## PROMPT
Rewrite the lines from the one containing "You are a GUI" to the one containing "Task: Click on", substituting "search-box" for "search-input" and leaving everything else as it is.

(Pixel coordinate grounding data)
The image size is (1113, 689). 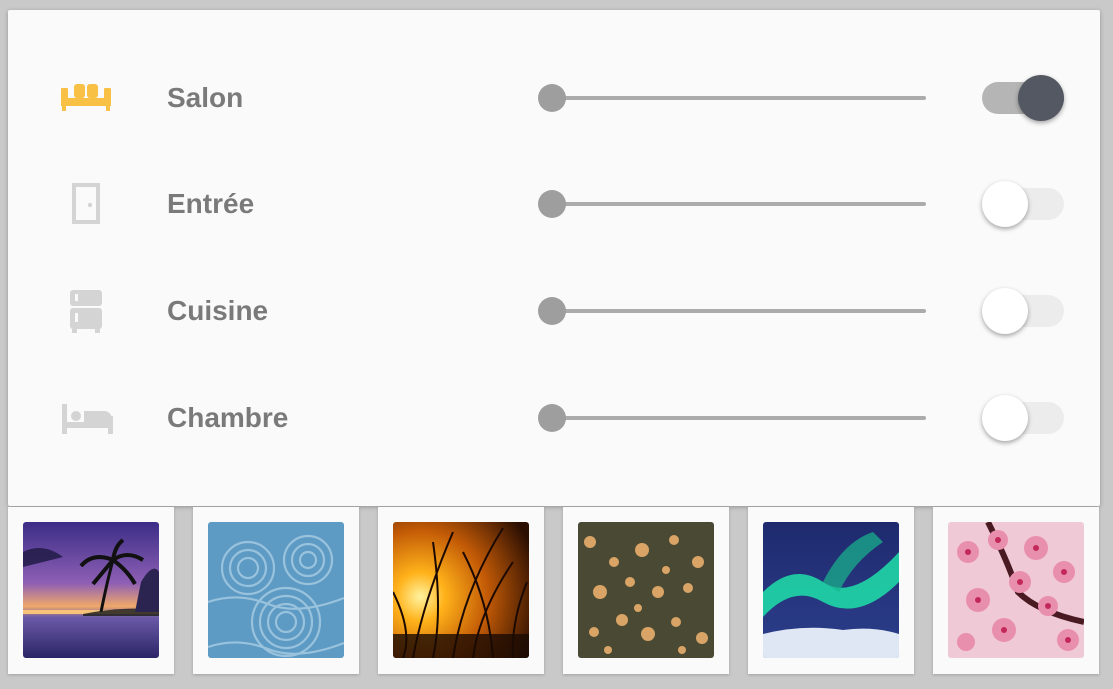 I want to click on sofa-icon, so click(x=86, y=98).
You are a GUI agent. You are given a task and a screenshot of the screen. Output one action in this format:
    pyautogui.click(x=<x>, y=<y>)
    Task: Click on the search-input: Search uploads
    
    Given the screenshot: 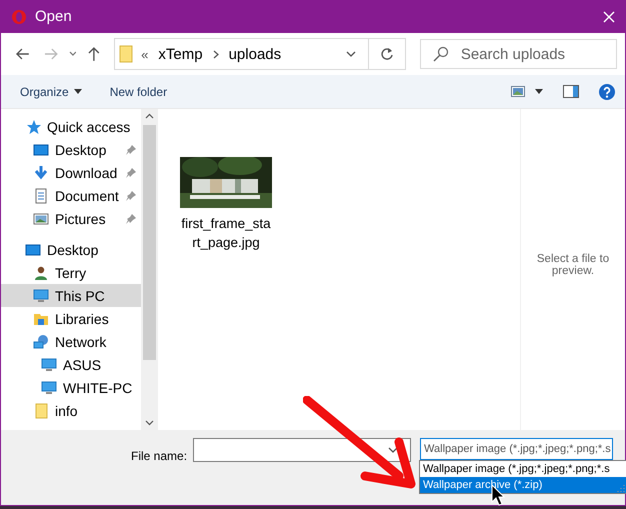 What is the action you would take?
    pyautogui.click(x=536, y=54)
    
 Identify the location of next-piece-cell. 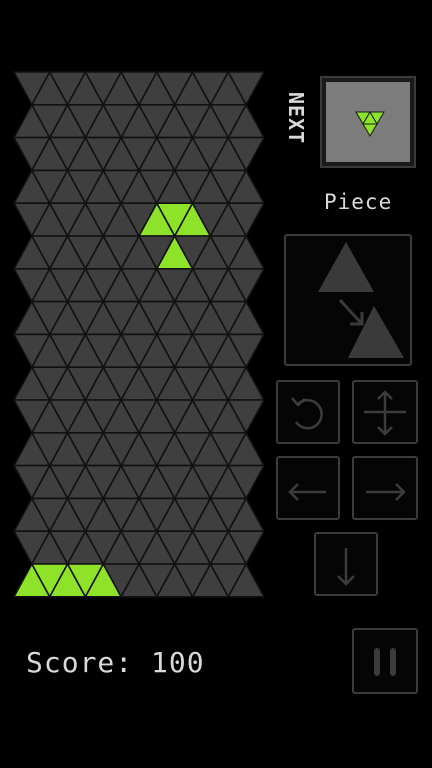
(370, 130).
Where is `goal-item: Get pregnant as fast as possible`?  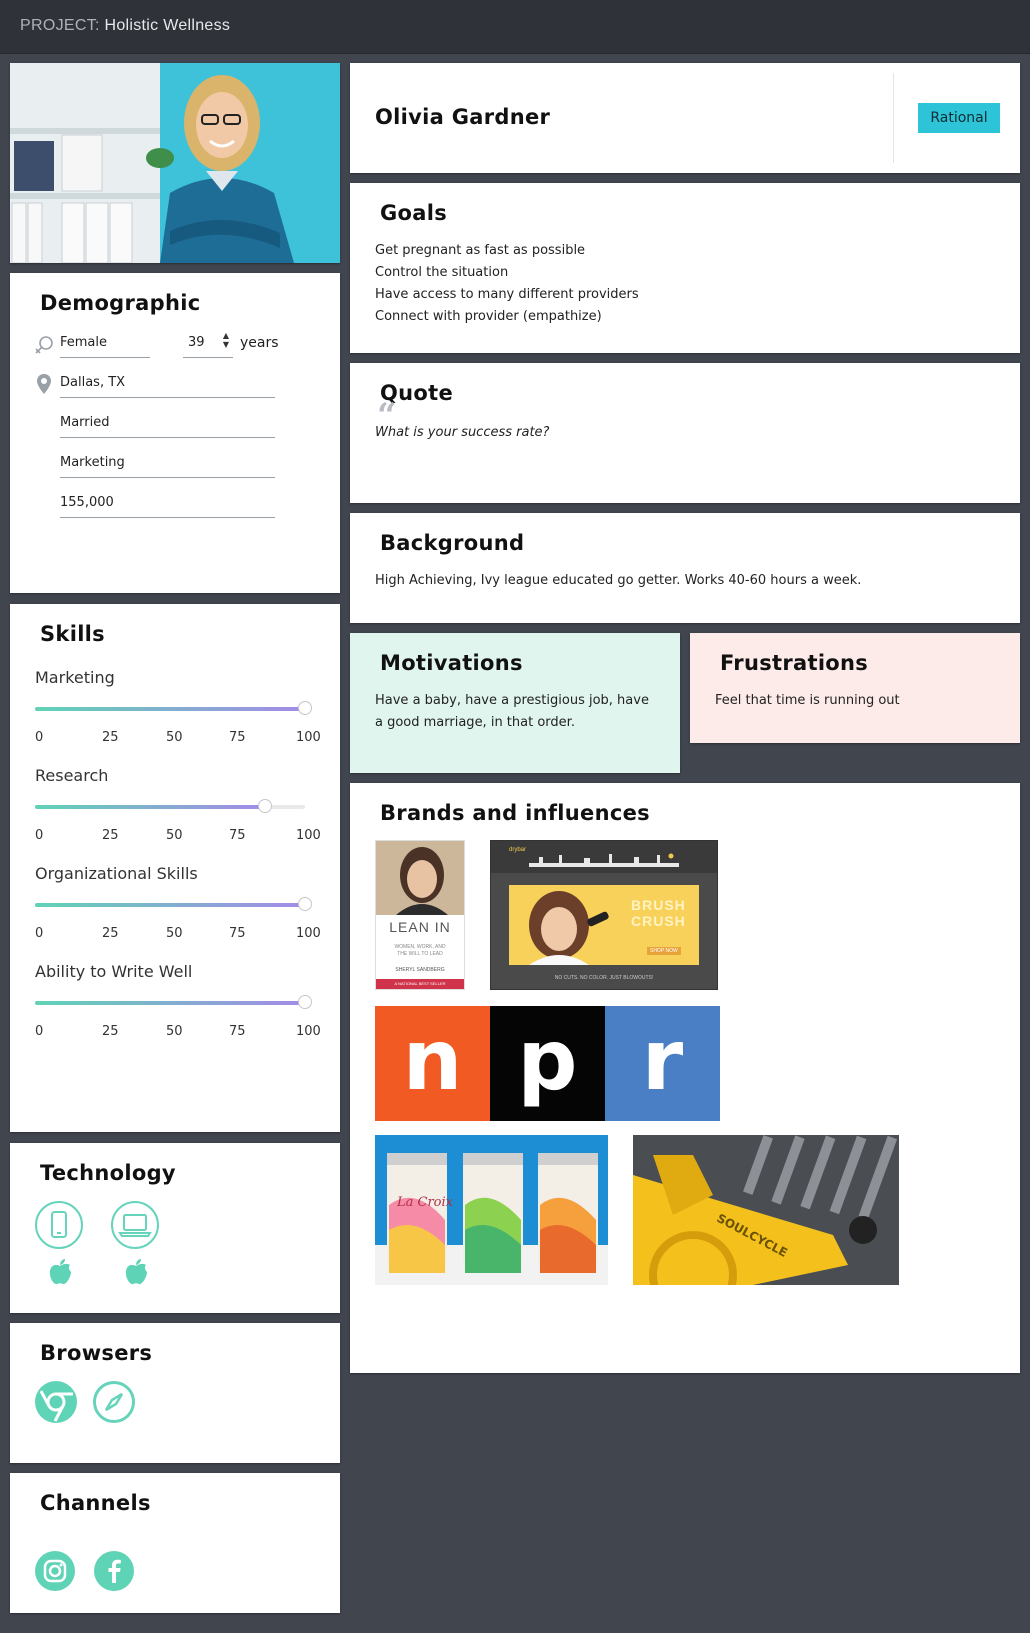 goal-item: Get pregnant as fast as possible is located at coordinates (480, 250).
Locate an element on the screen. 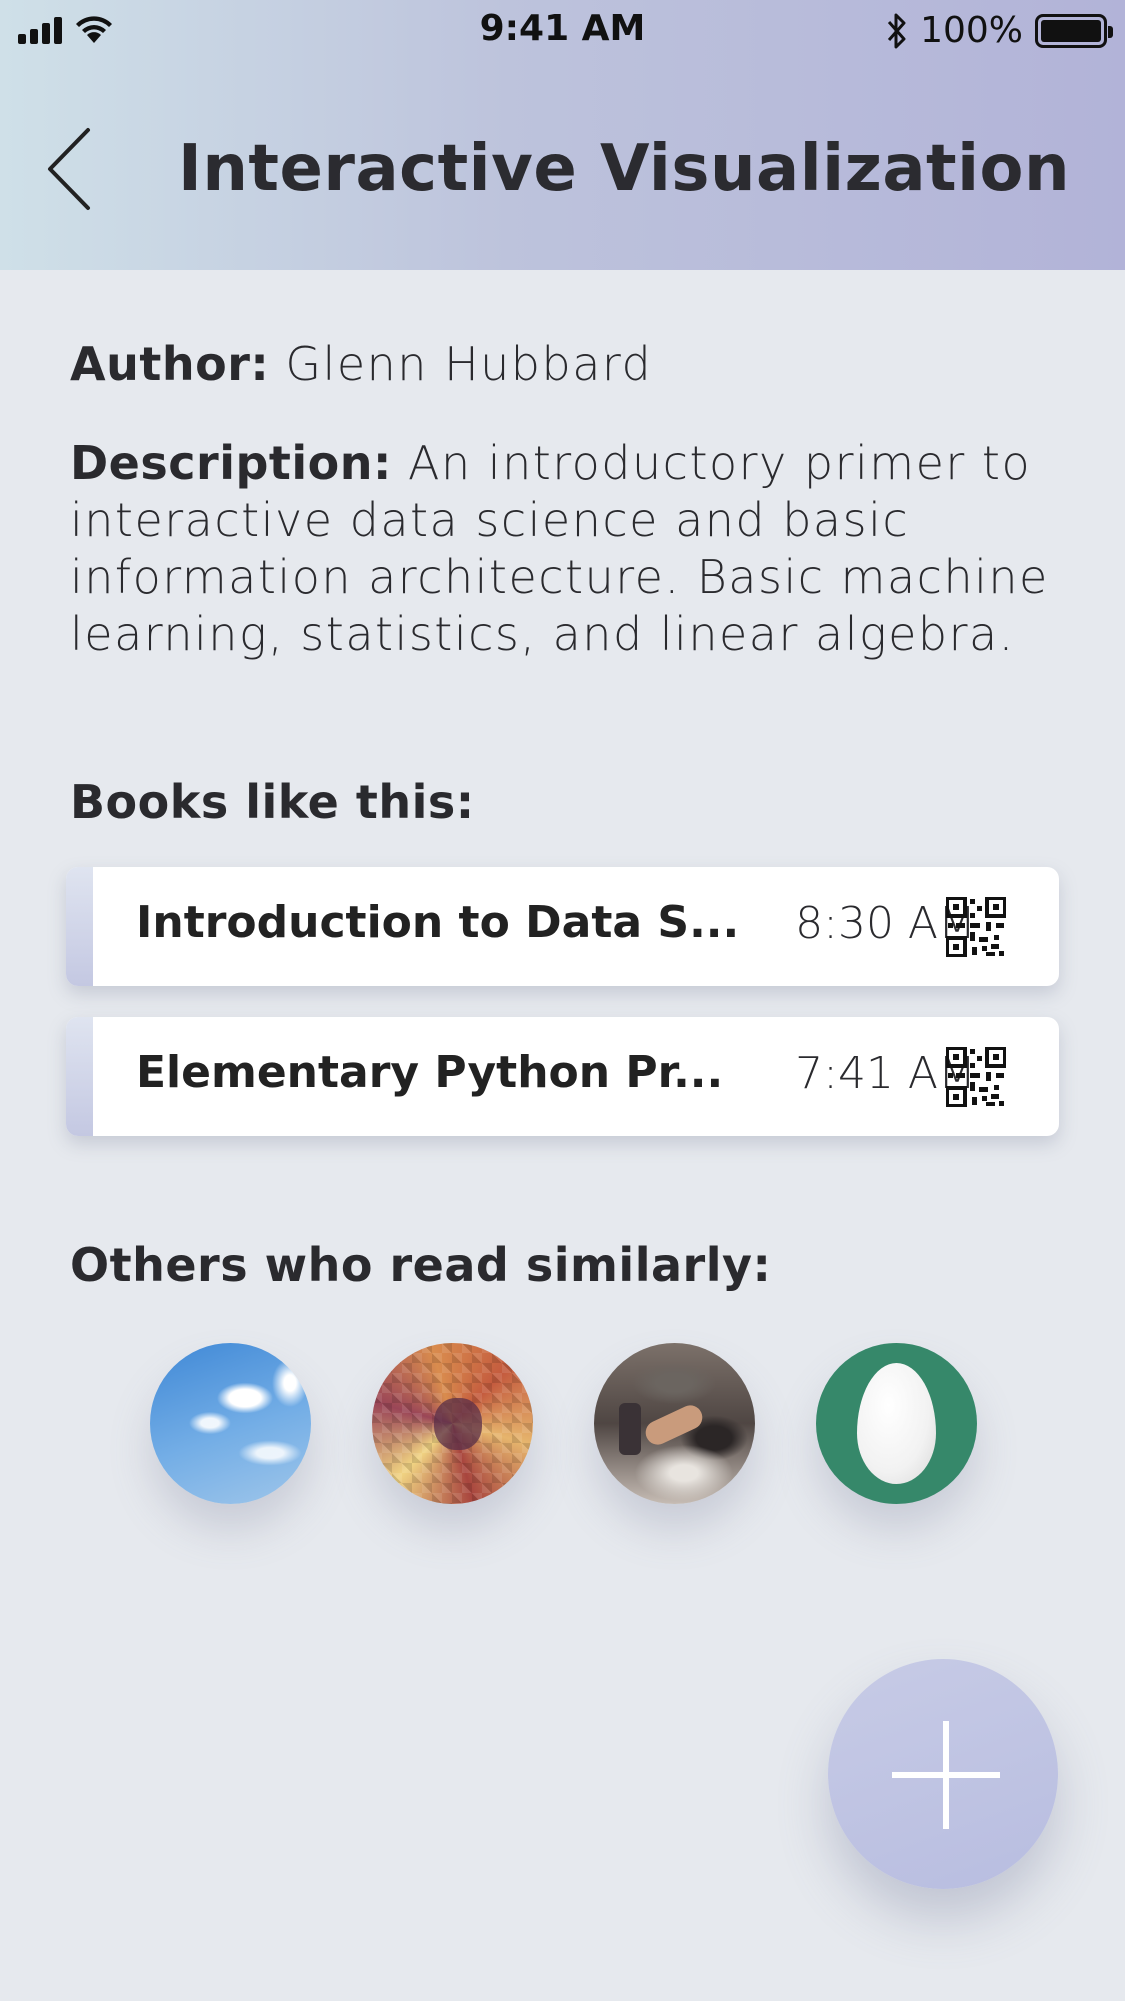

## ANSWER FOR THIS EXERCISE
You are a GUI agent. You are given a task and a screenshot of the screen. Output one action in this format:
    pyautogui.click(x=<x>, y=<y>)
    Task: Click on the search-box: Search uploads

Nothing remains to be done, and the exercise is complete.